Fifty Shades of Black

The Fine Art of Fashion

If you wander through a gallery of 17th-century portraits, you might notice that the subjects depicted by Rembrandt, Gerrit Dou, Frans Hals and others are all wearing black. In fact, black is still the fashion colour of choice in the art world. For a long time it was believed that black attire was a sign of sobriety and puritanism. But now it seems it was just the opposite: black was an expensive, ostentatious colour.

text: Nina Siegal

In 1647, an English soldier, lexicographer and cultural mediator by the name of Henry Hexham published an ambitious dictionary, itemising and categorising many things he discovered in Holland. A Copious English and Netherlanduytch Dictonarie …with an Appendix of the names of all kind of Beasts, Fowles, Birds, Fishes, Hunting and Hawking, included precious stones, herbs, and various colours of natural dyes employed in the Dutch linen trades.

Among these colours were at least a dozen shades of black, which turned out to be a rather dizzying array of now lost hues, including ‘black and blew’, ‘black like pitch’, ‘a smokie colour’, ‘somewhat black’, ‘bright black as the colour of a crowe’, and the wonderfully resonant colour ‘bleake’.

This profusion of black natural dyes in the Netherlands indicates, according to Rijksmuseum costume historian Bianca du Mortier, ‘how exceptional the knowledge and skill of dyers was in our country’, during the 17th century, as she wrote in an essay on the subject for the catalogue to accompany this winter’s Ode to Dutch Fashion exhibition at the Gemeente­museum in The Hague.

Because, she explains, ‘hardly anyone knows that our country was, for centuries, famous throughout Europe for its beautiful, deep black coloured woolen cloth.’ Dutch black wool, in particular, was exported all over the world, to Spain, Portugal, Italy and France. Of course, it was used widely at home as well.

Look at almost any of the 17th-century Dutch portraits in the Rijksmuseum, explore the Portrait Gallery of the Golden Age at the Amsterdam Hermitage, visit the Mauritshuis, the Amsterdam Museum or take a look at almost any Rembrandt, Gerrit Dou, Nicholas Pickenoy or Frans Hals portrait in any museum, and you’ll quickly notice a sartorial trend: everyone is wearing black.

Expensive dyestuffs

This trend extends not only across the 17th century portraits. In many ways, it still exists today. Black attire is the uniform of the art world, as anyone who’s ever been to an art opening knows.

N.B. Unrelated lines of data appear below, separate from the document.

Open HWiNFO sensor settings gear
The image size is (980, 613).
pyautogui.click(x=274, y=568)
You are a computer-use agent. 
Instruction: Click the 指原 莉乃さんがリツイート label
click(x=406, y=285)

Black is also still the colour of choice in formal dress, and every stylish woman these days has at least one ‘little black dress’ in her closet for special occasions. For many years, it has been assumed that Dutch people in the 17th century chose to wear black because they were Protestants, and black is a modest colour, suggesting austerity and sobriety. Because it was colourless, or ‘bleake’, it was also thought to represent frugality, since surely brighter, lovelier hues were more expensive than plain and demure black.

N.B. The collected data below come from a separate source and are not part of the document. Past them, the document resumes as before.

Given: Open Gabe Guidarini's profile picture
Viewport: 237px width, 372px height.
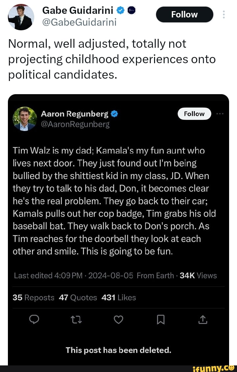Looking at the screenshot, I should [20, 16].
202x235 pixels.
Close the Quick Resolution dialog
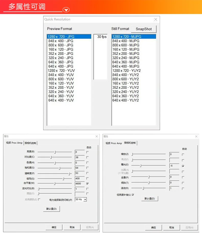tap(156, 19)
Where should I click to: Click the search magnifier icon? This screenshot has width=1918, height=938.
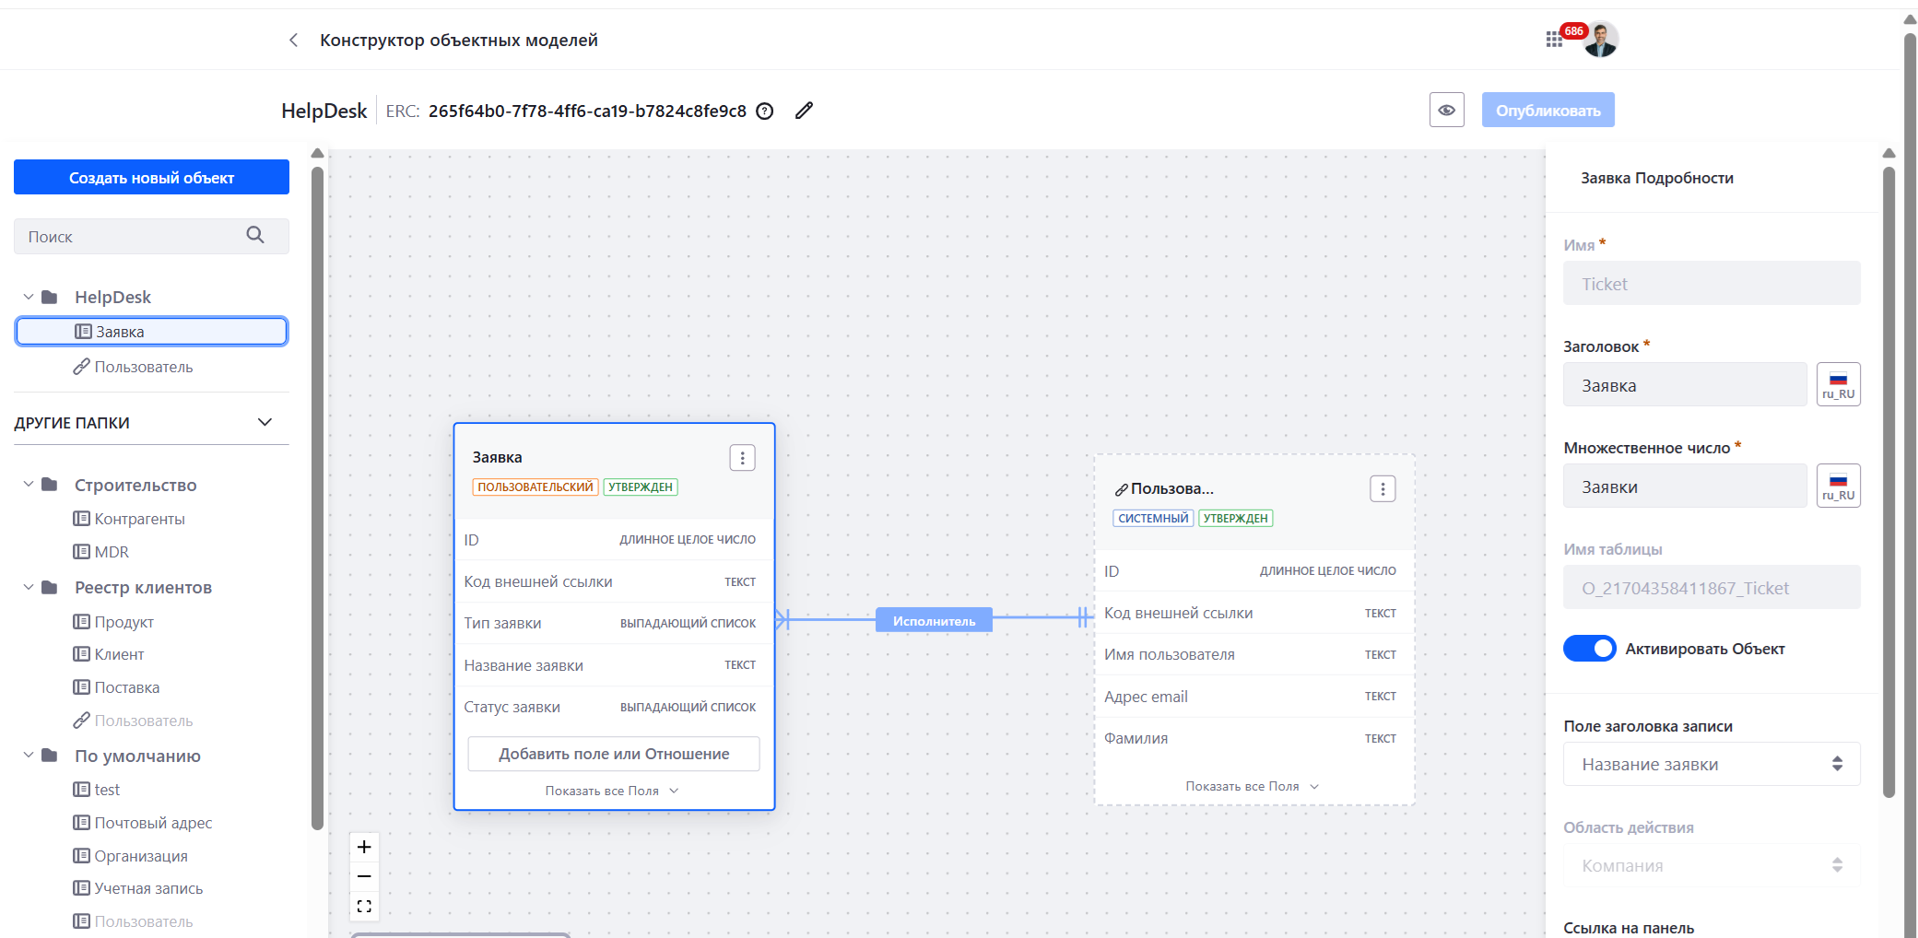point(255,236)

‘I think it was just the opposite’, Du Mortier tells me in an interview. ‘Black was the most expensive colour to dye, it’s a very laborious process, and it takes a long time. Plus, the guilds were adamant that the black had to be perfect. It couldn’t be exported unless it had that top quality seal.’

The reason so many quality fabrics were produced in Holland, Du Mortier went on to explain, was that the dyeing of black cloth required the combination of several colours, many of them imported from distant shores. Deep black natural dye often demanded the use of indigo, which comes from India, and cochineal, a natural carmine dye made by crushing great quantities of female beetles that live on a particular type of cactus found on trop­ical plants in Central and South America. Because Amsterdam was the major European port during the Golden Age, dyers in the Dutch Republic had exceptional access to all these natural dyestuffs.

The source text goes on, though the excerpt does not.